Game hours helps the team validate the effectiveness of system resilience and serves as a valuable learning experience for engineers. The practice encourages cross-team collaboration, improved communication, and fosters a deeper understanding of the system's intricate behaviors.
Running the first attempt at chaos engineering injections in staging instead of production is a good idea. Even with obvious differences in those environments, failure patterns could still be reliably reproduced and problems identified.
This doesn’t mean that staging should be used as a “crash test dummy.” Experiments should always be designed with uptime in mind, minimizing blast radius and having a “big red button“ to stop any attack. Each experiment should have clear abort conditions to keep any disruption to a minimum.
Issues are bound to happen. Even when multiple dependencies (ex: metrics, logs, and service) can’t be controlled at execution, risks can be mitigated by managing the following:
Metrics health: Observability is critical for the execution of any experiments. You cannot measure what you can’t observe. Fortunately, systems are redundant at Upwork, with multiple monitoring sources that can handle fallback in case of issues. When creating the plan, perform audits and request additional metrics from service owners to track during the experiment.
Service health: Unfortunately, having a malfunctioning service or staging environment can force the suspension of an experiment. Continuous communication with service owners helps ensure that the service is good before running the experiment.

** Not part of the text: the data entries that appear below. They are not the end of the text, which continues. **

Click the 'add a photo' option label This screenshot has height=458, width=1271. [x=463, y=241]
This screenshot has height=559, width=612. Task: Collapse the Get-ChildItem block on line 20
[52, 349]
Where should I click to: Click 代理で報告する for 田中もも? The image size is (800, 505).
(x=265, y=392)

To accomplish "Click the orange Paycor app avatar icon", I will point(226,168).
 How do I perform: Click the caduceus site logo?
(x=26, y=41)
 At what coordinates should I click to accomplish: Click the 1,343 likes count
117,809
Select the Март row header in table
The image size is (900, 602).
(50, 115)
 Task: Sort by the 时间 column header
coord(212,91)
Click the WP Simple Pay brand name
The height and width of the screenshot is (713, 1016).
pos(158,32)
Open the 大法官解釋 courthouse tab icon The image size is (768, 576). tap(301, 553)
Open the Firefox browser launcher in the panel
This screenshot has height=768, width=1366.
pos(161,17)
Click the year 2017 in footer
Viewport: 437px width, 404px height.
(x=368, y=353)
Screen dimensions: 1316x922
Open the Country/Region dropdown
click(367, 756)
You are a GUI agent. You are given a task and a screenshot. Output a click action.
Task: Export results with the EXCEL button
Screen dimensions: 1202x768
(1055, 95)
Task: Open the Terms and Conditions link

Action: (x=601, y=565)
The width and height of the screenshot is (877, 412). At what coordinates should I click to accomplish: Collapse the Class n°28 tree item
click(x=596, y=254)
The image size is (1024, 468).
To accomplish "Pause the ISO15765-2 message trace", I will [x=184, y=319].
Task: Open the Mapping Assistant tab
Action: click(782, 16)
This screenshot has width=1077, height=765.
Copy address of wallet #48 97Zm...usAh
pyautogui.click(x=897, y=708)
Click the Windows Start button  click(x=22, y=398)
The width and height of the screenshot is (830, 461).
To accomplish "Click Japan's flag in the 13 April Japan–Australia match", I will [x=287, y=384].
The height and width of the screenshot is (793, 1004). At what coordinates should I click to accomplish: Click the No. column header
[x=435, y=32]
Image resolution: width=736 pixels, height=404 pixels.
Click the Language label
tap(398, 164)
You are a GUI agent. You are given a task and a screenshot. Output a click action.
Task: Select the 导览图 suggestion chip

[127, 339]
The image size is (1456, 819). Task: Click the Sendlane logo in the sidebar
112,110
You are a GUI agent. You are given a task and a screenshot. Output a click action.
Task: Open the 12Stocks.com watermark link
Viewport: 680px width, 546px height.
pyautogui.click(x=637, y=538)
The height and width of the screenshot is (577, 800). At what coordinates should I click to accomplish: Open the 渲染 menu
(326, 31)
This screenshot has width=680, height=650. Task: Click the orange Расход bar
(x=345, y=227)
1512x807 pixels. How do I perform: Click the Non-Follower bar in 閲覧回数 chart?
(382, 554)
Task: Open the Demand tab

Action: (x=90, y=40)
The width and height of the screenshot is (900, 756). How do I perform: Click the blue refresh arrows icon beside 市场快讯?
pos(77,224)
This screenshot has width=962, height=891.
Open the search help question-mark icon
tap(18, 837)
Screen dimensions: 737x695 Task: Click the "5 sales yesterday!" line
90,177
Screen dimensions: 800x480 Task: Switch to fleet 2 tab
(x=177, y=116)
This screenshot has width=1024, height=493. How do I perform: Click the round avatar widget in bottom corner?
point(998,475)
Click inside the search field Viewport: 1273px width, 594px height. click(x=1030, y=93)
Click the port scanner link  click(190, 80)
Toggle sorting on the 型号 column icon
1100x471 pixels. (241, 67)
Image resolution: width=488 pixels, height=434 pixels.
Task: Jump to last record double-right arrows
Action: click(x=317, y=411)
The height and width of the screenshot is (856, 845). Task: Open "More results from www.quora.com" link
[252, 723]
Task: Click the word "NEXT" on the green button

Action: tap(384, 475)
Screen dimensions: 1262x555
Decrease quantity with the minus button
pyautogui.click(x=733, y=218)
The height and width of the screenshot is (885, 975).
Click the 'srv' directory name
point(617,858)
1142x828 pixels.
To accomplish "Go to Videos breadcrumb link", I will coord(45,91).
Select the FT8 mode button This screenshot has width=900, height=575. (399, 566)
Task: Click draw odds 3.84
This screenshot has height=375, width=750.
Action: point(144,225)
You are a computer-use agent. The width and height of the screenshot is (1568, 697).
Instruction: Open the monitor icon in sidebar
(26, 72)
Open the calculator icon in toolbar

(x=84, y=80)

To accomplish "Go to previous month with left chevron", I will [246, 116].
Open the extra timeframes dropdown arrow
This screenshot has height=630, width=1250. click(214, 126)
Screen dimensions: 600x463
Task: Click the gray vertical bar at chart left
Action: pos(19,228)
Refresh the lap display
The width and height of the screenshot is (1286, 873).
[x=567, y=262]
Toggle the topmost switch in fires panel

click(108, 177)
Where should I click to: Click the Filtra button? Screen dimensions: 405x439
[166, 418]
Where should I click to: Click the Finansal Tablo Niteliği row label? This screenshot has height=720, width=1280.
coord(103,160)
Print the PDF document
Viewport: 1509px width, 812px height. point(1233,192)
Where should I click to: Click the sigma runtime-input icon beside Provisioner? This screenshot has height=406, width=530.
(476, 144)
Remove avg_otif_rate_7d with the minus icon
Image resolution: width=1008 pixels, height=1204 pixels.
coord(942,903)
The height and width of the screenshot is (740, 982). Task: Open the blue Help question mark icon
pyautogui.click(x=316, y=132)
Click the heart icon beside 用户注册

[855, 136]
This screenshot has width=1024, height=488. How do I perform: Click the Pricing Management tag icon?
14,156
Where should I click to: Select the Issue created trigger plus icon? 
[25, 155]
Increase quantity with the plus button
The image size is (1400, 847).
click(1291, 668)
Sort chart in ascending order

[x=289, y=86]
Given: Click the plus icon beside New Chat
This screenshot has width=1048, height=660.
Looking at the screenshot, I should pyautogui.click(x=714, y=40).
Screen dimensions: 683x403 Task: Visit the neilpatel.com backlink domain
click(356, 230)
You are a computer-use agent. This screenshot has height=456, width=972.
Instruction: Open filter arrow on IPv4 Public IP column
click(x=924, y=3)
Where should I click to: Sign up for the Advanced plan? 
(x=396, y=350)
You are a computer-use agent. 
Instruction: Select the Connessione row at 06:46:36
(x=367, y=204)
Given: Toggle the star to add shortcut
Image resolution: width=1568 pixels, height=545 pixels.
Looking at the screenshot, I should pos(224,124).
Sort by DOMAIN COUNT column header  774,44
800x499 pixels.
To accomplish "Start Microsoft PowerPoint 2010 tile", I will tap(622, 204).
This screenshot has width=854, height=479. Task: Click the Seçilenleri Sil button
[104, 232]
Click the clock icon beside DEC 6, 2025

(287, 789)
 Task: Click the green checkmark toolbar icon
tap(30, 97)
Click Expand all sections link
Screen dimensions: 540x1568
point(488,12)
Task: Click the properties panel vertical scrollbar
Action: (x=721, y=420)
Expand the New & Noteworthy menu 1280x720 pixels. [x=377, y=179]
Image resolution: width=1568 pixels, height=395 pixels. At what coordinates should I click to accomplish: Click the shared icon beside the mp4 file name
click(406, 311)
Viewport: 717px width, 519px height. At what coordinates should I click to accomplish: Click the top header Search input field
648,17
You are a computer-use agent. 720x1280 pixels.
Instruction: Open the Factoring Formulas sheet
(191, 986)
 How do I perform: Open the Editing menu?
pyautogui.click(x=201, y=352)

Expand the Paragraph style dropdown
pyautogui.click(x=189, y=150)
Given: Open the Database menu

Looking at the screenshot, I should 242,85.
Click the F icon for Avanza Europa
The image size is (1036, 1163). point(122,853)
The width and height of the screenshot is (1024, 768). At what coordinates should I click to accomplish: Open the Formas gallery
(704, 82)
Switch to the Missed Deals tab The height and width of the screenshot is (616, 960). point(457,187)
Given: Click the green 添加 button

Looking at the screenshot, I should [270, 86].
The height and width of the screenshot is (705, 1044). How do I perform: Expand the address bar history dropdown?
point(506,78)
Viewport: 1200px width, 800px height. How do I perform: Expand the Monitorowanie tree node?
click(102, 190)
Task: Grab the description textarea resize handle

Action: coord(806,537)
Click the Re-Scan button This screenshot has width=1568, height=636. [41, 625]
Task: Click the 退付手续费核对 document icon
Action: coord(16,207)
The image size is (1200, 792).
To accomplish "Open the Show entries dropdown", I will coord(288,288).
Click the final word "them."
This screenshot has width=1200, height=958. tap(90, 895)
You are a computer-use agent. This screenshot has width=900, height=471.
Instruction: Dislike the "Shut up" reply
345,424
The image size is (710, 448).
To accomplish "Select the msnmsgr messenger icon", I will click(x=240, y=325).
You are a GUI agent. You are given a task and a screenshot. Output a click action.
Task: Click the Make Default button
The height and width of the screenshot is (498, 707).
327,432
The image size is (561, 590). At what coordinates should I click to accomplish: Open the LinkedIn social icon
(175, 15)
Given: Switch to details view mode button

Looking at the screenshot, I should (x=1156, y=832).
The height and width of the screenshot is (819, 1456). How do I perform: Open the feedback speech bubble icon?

Log availability: Avoid log rotation that may lose results, proof, and troubleshooting information that the service owner will need to investigate any outstanding situation encountered during the experiment. Always raise awareness during the injection, especially when unrelated actions are discovered during the experiment.
After a year of exploring chaos engineering, Upwork Engineering executed 15 injections without impacting our staging environment. Those injections generated 26 follow-up actions distributed between monitoring bugs, service improvements, improvements on documentation and processes, and functional bugs. As a result, Engineering adopted a collection of new processes, playbooks, guidelines, tutorials, training sessions and plans (used to document and track all the efforts).
Chaos engineering has revealed new product experiences, collaboration, and valuable insight into multiple parts of Upwork’s platform. Engineering now has better further clarity and understanding of how systems interact with each other.
After having a successful year, the next step for Upwork is to:
By deliberately injecting chaos into Upwork’s systems, Engineering has gained a deeper understanding of user behavior, increased system resilience, and fortified the ability to deliver consistent and reliable services to customers.
Upwork has made chaos engineering an integral part of its engineering culture. It has become a practice that helps prevent incidents and empowers distributed engineering teams to work cohesively and confidently.